● Task objective:
The listing below holds a line with "B power icon" and a later line with "825x1456 pixels.". Write out those two lines and every line between them, exactly, and nothing else.

● Input data:
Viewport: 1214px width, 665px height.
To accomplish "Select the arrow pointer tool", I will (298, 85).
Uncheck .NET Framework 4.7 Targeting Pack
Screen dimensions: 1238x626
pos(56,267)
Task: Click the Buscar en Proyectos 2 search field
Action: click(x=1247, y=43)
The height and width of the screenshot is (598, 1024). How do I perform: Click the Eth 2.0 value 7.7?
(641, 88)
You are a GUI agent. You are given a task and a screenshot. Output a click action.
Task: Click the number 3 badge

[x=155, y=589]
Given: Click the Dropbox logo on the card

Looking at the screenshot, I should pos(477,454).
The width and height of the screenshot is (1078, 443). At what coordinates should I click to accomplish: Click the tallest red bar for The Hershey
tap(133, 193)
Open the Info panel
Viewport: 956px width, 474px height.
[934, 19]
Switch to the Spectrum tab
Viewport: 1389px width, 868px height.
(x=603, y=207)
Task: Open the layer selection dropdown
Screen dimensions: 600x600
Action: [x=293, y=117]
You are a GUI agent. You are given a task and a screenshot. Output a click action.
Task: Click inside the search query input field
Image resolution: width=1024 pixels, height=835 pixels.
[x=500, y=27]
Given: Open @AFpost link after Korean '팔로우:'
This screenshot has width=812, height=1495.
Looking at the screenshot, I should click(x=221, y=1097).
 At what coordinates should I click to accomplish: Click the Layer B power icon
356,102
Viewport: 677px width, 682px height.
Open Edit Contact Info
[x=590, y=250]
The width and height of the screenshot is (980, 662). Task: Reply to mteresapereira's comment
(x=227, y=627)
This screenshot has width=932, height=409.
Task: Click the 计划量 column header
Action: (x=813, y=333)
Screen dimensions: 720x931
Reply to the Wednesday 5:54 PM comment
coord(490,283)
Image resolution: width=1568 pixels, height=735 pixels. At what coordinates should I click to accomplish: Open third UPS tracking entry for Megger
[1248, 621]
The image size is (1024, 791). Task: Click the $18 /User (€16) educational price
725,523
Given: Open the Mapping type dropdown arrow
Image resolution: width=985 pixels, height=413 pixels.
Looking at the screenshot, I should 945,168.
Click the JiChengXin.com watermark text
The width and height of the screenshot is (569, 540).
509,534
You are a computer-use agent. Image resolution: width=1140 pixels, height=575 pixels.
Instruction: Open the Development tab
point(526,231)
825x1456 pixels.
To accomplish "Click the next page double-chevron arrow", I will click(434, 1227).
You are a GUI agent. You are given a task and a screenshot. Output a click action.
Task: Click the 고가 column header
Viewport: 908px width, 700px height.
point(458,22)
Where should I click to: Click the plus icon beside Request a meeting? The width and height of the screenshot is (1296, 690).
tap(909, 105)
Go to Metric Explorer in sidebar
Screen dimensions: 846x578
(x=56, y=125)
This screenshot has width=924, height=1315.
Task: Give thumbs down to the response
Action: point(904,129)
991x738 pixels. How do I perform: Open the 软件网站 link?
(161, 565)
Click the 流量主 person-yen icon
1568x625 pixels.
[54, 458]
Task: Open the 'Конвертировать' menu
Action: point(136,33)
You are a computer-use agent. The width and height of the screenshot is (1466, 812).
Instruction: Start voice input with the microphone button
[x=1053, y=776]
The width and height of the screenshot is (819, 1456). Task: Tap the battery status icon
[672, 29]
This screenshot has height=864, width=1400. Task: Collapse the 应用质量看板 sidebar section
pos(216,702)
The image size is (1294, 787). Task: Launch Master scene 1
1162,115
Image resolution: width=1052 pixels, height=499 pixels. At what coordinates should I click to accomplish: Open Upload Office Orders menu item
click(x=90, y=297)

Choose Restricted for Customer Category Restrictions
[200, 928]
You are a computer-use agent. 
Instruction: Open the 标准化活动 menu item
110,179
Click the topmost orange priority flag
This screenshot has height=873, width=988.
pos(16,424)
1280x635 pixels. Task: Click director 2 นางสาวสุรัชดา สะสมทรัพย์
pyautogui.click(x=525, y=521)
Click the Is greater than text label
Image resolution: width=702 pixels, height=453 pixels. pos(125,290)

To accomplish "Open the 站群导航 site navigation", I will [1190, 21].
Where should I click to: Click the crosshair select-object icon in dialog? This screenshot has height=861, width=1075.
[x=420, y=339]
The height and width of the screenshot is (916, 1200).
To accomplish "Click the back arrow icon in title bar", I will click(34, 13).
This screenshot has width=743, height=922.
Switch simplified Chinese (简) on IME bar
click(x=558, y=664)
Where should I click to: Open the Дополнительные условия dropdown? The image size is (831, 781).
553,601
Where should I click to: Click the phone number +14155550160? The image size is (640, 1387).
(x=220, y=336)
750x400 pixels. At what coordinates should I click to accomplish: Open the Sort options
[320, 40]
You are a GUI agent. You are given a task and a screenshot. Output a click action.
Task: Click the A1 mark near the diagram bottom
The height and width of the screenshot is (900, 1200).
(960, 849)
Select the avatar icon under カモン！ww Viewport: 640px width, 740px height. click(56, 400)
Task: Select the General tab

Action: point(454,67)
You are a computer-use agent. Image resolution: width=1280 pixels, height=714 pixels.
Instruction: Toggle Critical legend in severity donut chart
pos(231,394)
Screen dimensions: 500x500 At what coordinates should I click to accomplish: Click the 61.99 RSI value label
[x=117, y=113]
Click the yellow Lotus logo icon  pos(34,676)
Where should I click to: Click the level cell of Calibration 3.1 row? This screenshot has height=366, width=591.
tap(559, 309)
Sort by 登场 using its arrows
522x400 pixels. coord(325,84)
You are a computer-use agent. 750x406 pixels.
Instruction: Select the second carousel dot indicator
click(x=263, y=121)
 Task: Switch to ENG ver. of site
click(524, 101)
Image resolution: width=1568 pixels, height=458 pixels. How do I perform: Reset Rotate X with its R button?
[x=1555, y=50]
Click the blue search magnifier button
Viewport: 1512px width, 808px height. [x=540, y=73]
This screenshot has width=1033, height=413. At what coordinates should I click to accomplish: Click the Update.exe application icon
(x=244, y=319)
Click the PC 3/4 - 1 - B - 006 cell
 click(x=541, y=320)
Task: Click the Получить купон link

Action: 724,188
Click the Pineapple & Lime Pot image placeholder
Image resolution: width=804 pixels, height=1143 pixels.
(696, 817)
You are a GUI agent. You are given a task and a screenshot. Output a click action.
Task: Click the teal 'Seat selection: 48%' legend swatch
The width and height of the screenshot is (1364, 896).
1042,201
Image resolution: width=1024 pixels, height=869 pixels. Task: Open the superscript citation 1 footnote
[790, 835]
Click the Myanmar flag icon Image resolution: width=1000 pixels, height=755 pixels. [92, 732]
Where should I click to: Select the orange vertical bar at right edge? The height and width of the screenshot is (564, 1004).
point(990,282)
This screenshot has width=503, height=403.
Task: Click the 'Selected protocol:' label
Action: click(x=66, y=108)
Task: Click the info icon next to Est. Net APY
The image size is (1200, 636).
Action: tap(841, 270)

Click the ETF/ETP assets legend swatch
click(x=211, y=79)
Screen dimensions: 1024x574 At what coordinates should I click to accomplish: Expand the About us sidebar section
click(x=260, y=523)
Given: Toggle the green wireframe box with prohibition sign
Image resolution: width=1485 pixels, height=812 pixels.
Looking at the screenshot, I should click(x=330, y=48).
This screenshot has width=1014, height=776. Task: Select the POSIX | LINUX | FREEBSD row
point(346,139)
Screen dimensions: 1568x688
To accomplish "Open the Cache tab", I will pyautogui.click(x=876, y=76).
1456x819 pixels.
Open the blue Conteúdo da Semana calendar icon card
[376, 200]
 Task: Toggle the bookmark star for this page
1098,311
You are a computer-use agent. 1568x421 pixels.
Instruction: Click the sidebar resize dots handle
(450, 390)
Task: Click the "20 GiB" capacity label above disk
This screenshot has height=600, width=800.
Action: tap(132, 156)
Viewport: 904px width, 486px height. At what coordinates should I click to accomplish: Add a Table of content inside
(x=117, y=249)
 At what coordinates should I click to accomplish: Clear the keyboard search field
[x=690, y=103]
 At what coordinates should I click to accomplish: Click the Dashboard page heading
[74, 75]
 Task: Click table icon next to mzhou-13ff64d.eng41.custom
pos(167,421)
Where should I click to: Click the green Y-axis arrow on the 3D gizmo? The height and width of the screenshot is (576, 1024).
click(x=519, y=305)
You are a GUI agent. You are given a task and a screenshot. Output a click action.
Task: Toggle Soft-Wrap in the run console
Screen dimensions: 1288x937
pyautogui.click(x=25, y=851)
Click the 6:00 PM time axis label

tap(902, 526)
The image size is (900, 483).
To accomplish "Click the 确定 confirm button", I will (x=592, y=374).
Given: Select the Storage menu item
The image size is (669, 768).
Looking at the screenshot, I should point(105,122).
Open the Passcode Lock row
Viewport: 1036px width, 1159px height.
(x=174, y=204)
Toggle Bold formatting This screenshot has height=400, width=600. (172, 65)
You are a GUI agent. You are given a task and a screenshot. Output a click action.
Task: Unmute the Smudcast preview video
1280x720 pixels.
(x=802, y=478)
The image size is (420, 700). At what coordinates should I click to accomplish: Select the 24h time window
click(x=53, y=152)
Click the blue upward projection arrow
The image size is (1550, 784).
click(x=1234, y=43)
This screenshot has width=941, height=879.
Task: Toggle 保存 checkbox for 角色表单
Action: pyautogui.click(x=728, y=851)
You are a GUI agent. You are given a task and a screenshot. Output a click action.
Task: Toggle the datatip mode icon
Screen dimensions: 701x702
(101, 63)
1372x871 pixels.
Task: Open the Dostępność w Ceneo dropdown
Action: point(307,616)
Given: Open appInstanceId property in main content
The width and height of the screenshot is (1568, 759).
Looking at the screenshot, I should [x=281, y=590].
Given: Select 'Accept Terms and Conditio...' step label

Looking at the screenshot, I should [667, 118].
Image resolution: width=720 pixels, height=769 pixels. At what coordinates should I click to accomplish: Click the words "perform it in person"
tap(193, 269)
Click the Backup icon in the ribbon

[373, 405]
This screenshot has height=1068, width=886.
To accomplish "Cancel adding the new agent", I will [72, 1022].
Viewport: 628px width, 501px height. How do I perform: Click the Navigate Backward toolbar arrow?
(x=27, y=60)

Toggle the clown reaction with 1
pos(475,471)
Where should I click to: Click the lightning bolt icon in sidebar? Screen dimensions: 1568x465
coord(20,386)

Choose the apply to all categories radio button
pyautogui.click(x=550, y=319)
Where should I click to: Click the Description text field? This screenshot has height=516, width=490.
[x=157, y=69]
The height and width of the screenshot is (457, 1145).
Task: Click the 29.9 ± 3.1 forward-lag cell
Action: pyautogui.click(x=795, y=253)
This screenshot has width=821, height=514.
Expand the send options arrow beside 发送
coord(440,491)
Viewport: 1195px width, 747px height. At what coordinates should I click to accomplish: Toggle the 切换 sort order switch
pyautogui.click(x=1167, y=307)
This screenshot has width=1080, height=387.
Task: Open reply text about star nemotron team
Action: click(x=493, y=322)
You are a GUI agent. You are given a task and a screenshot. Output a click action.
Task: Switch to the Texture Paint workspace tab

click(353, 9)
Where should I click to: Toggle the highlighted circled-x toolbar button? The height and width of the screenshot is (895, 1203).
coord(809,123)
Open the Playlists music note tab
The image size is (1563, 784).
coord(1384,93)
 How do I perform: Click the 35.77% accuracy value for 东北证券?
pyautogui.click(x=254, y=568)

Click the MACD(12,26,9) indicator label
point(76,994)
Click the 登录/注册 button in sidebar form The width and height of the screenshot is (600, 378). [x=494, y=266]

● Written solution:
 At what coordinates should I click to accomplish: Click the Layer B power icon
356,102
Viewport: 677px width, 682px height.
Open Edit Contact Info
[x=590, y=250]
The width and height of the screenshot is (980, 662). Task: Reply to mteresapereira's comment
(x=227, y=627)
This screenshot has width=932, height=409.
Task: Click the 计划量 column header
Action: (x=813, y=333)
Screen dimensions: 720x931
Reply to the Wednesday 5:54 PM comment
coord(490,283)
Image resolution: width=1568 pixels, height=735 pixels. At what coordinates should I click to accomplish: Open third UPS tracking entry for Megger
[1248, 621]
The image size is (1024, 791). Task: Click the $18 /User (€16) educational price
725,523
Given: Open the Mapping type dropdown arrow
Image resolution: width=985 pixels, height=413 pixels.
Looking at the screenshot, I should 945,168.
Click the JiChengXin.com watermark text
The width and height of the screenshot is (569, 540).
509,534
You are a computer-use agent. Image resolution: width=1140 pixels, height=575 pixels.
Instruction: Open the Development tab
point(526,231)
825x1456 pixels.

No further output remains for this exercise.